**RAW RECORDS**
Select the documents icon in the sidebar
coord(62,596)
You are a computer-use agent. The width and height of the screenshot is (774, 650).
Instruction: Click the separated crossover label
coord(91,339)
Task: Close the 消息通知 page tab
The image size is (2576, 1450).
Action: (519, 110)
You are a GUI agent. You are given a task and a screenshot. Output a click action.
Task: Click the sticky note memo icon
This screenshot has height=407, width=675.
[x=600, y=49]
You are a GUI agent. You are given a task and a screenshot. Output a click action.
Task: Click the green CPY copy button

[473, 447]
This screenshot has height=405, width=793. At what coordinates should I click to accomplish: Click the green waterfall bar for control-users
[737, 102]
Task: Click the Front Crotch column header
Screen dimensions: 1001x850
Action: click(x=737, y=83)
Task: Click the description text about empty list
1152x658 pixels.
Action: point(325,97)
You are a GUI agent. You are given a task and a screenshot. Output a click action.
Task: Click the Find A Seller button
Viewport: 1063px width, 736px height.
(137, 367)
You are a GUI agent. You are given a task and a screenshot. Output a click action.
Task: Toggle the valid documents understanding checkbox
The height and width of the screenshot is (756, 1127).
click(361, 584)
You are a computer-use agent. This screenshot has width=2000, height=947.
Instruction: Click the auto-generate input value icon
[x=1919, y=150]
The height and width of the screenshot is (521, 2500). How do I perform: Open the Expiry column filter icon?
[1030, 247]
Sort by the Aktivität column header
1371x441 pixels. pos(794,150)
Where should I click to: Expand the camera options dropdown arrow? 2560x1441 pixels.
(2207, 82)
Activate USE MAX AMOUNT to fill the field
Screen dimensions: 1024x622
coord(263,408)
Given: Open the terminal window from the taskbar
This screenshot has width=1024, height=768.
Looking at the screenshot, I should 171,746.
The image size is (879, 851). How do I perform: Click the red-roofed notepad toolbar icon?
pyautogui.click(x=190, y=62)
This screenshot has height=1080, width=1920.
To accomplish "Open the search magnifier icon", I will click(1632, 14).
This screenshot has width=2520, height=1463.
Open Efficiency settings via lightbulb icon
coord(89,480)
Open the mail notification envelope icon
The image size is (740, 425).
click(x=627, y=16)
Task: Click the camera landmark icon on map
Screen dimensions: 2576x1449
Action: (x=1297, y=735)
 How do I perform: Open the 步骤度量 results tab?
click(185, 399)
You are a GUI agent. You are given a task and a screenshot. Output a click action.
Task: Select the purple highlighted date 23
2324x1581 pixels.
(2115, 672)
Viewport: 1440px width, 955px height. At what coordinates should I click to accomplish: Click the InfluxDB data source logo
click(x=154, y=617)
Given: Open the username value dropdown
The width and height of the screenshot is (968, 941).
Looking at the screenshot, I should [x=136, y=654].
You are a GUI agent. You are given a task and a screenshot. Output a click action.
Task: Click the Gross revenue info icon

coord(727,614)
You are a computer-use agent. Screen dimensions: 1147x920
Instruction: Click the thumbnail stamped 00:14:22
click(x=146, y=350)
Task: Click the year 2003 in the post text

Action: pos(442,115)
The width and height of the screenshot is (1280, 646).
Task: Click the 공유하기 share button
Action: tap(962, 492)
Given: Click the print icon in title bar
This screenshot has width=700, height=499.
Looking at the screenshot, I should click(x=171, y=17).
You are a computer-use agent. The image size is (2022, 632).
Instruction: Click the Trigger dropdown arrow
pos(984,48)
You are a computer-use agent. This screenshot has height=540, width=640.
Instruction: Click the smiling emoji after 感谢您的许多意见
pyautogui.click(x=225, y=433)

**TASK DETAILS**
Reproduce, character for character, the lines from the one containing "Task: Click the description" through the one containing "pyautogui.click(x=190, y=62)", including both of those lines.

**COMPLETED TASK**
Task: Click the description text about empty list
1152x658 pixels.
Action: point(325,97)
You are a GUI agent. You are given a task and a screenshot. Output a click action.
Task: Click the Find A Seller button
Viewport: 1063px width, 736px height.
(137, 367)
You are a GUI agent. You are given a task and a screenshot. Output a click action.
Task: Toggle the valid documents understanding checkbox
The height and width of the screenshot is (756, 1127).
click(361, 584)
You are a computer-use agent. This screenshot has width=2000, height=947.
Instruction: Click the auto-generate input value icon
[x=1919, y=150]
The height and width of the screenshot is (521, 2500). How do I perform: Open the Expiry column filter icon?
[1030, 247]
Sort by the Aktivität column header
1371x441 pixels. pos(794,150)
Where should I click to: Expand the camera options dropdown arrow? 2560x1441 pixels.
(2207, 82)
Activate USE MAX AMOUNT to fill the field
Screen dimensions: 1024x622
coord(263,408)
Given: Open the terminal window from the taskbar
This screenshot has width=1024, height=768.
Looking at the screenshot, I should 171,746.
The image size is (879, 851). How do I perform: Click the red-roofed notepad toolbar icon?
pyautogui.click(x=190, y=62)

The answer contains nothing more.